■ What the task asks ■
Copy every line of these rows word for word, leaving out the pictures.

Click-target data
************
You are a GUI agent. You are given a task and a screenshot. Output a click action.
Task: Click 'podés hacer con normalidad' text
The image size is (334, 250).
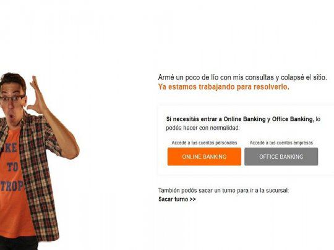(x=203, y=128)
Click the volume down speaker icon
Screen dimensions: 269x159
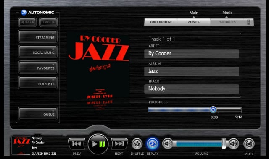coord(167,143)
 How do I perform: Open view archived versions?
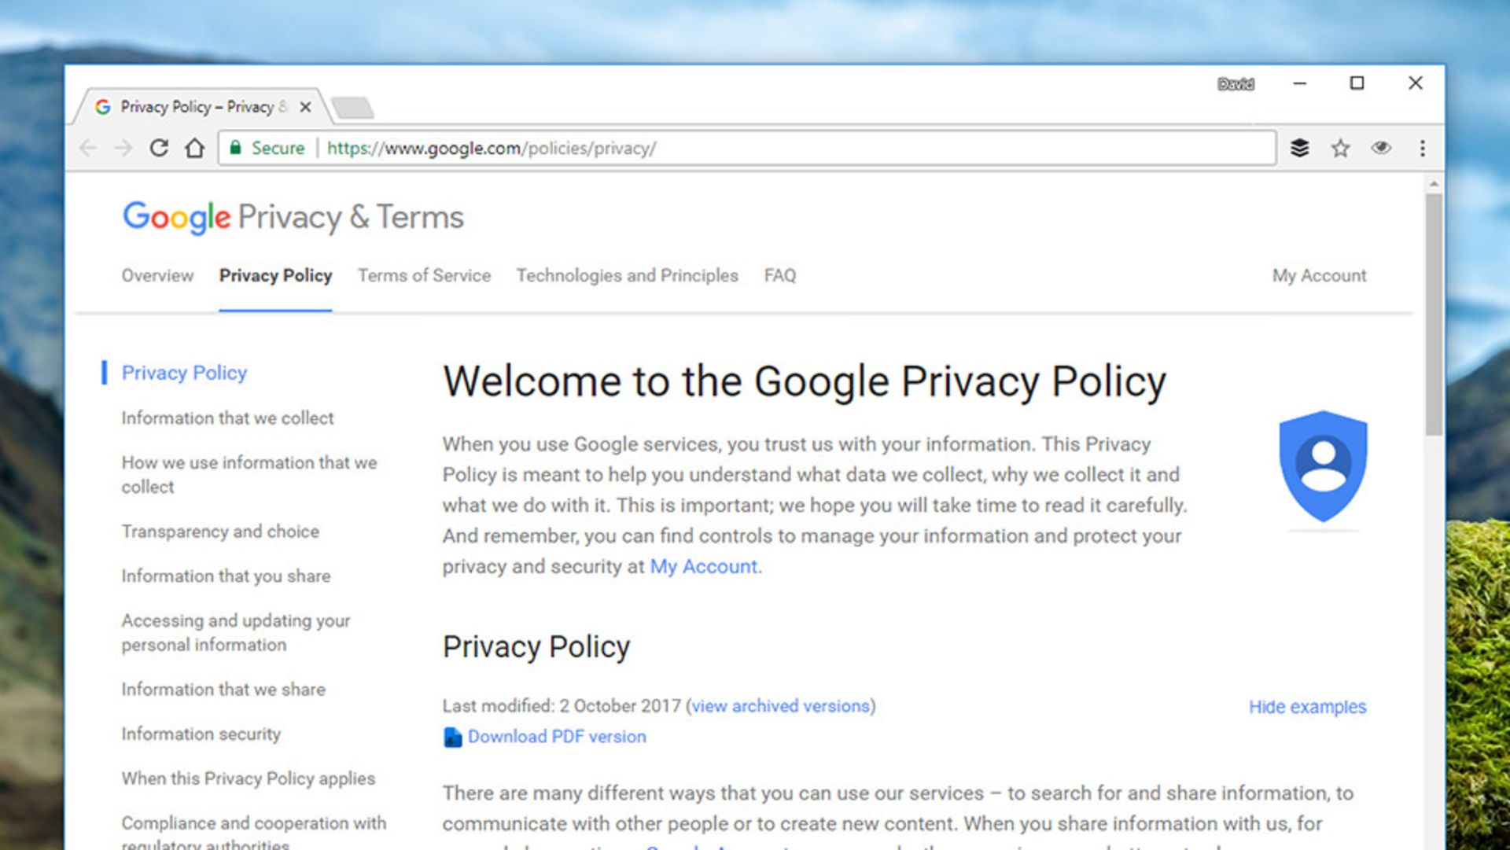click(x=779, y=706)
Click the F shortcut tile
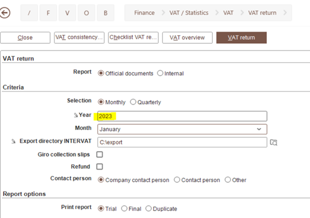 coord(48,13)
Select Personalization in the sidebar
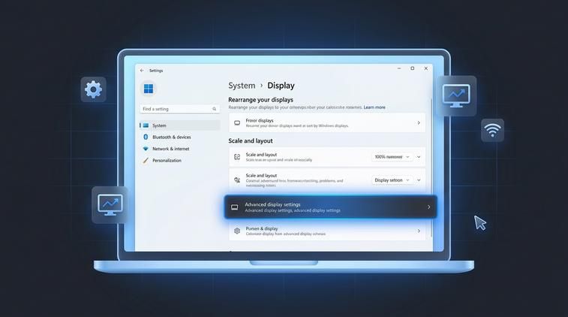 pyautogui.click(x=167, y=161)
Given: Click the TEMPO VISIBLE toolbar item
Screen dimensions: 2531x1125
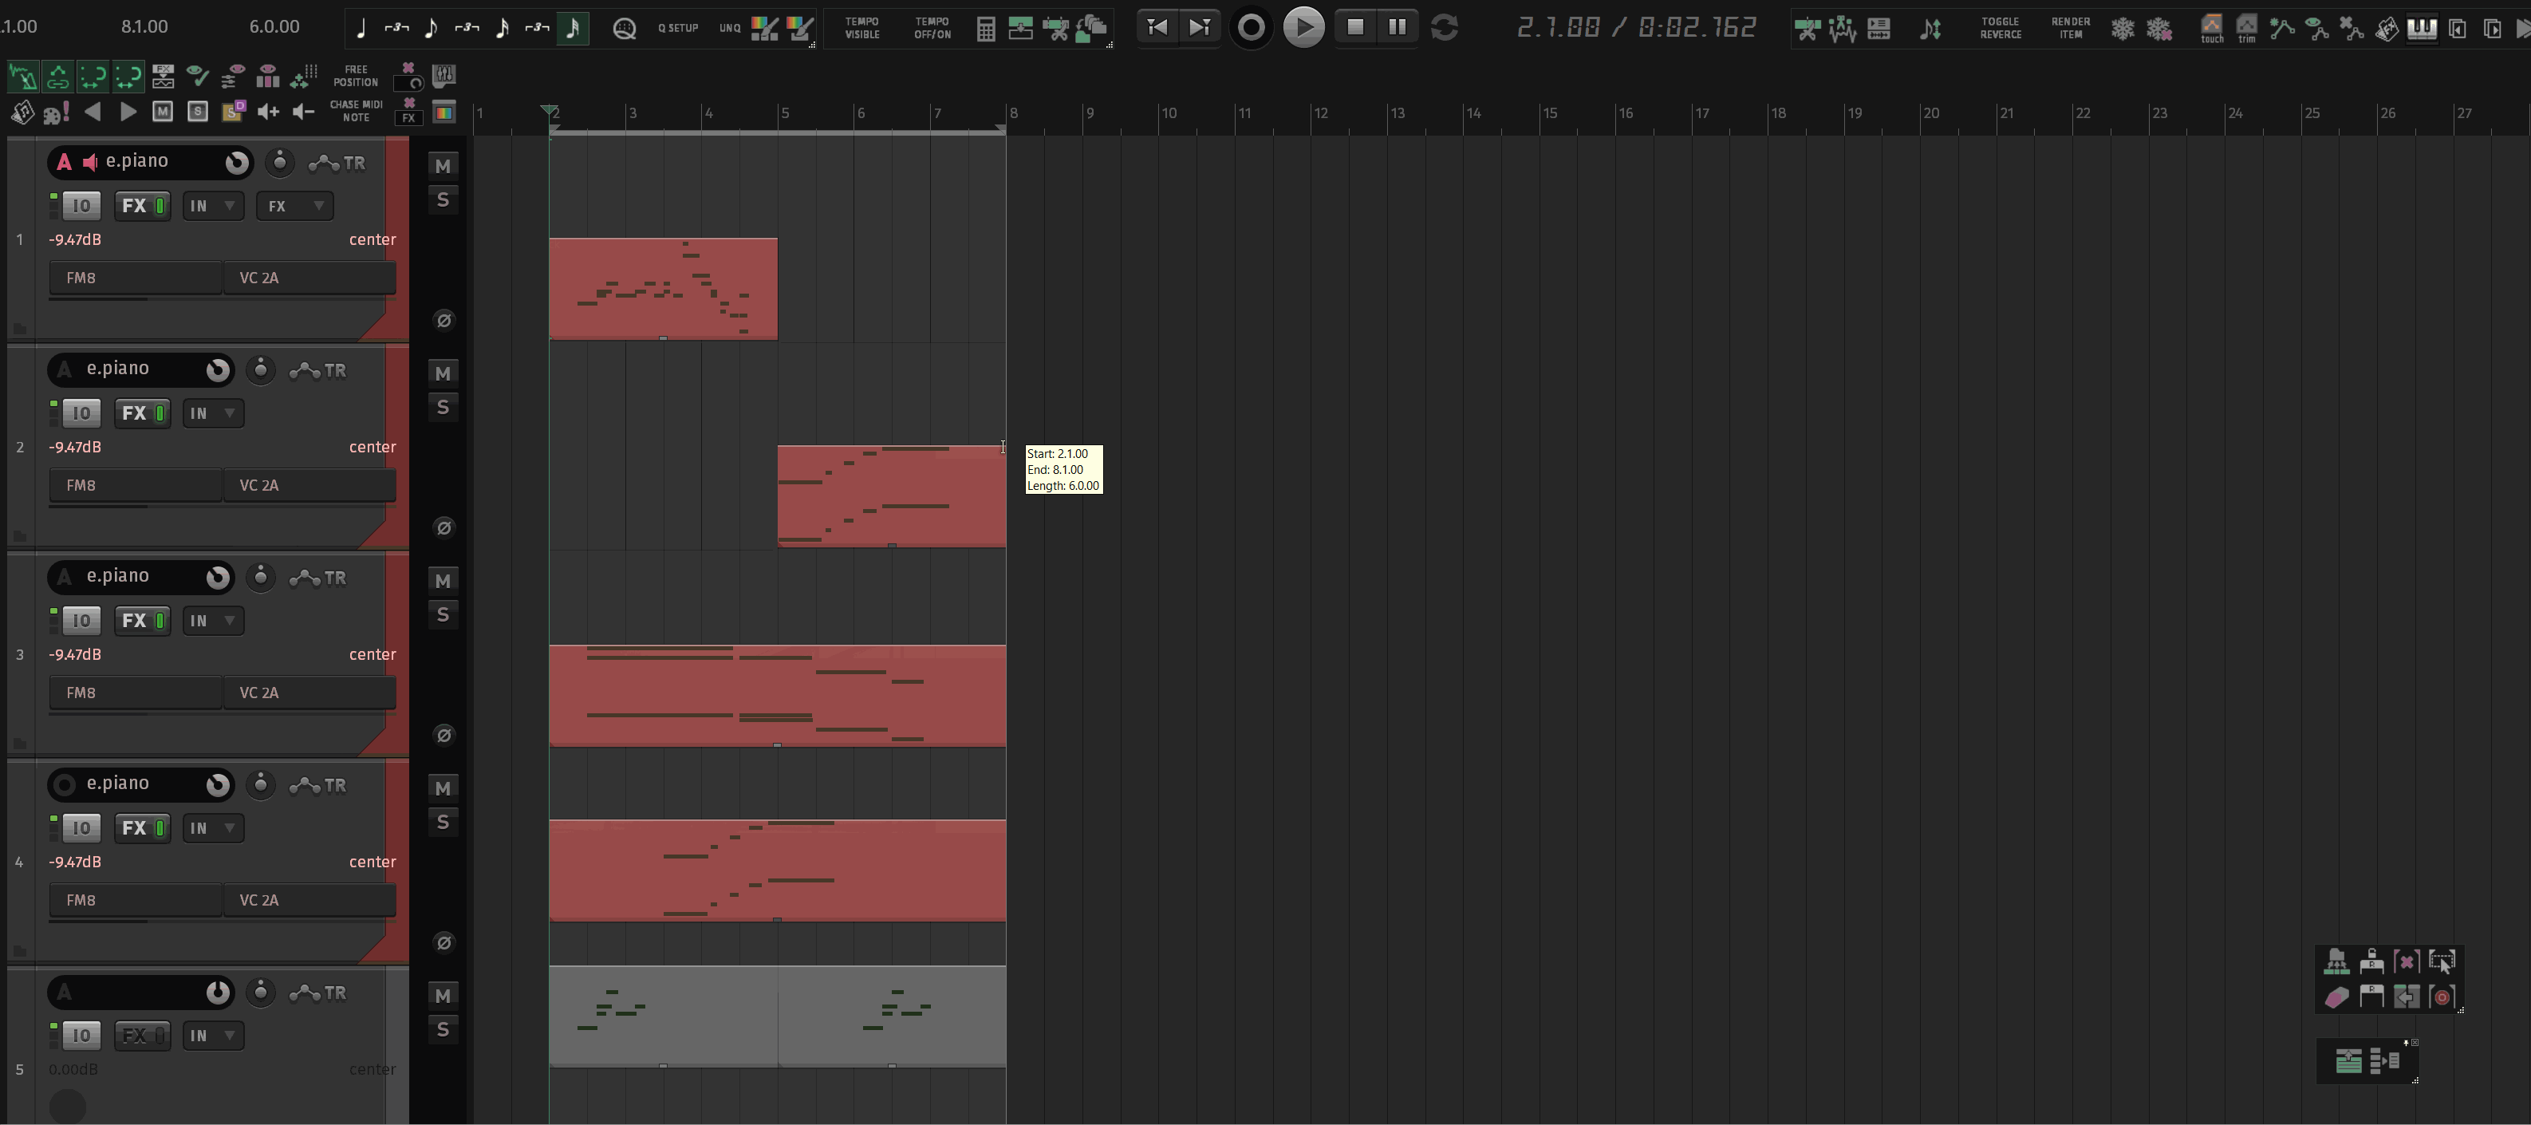Looking at the screenshot, I should (x=862, y=28).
************
■ Result of this exercise ■
You are a GUI agent. You are given a task and a screenshot. Output a click action.
Task: Click 'podés hacer con normalidad' text
The image size is (334, 250).
(x=203, y=128)
Click the volume down speaker icon
Screen dimensions: 269x159
coord(167,143)
 How do I perform: Open view archived versions?
click(x=779, y=706)
Click the F shortcut tile
 coord(48,13)
Select Personalization in the sidebar
 pyautogui.click(x=167, y=161)
Given: Click the TEMPO VISIBLE toolbar item
Screen dimensions: 2531x1125
Looking at the screenshot, I should (x=862, y=28).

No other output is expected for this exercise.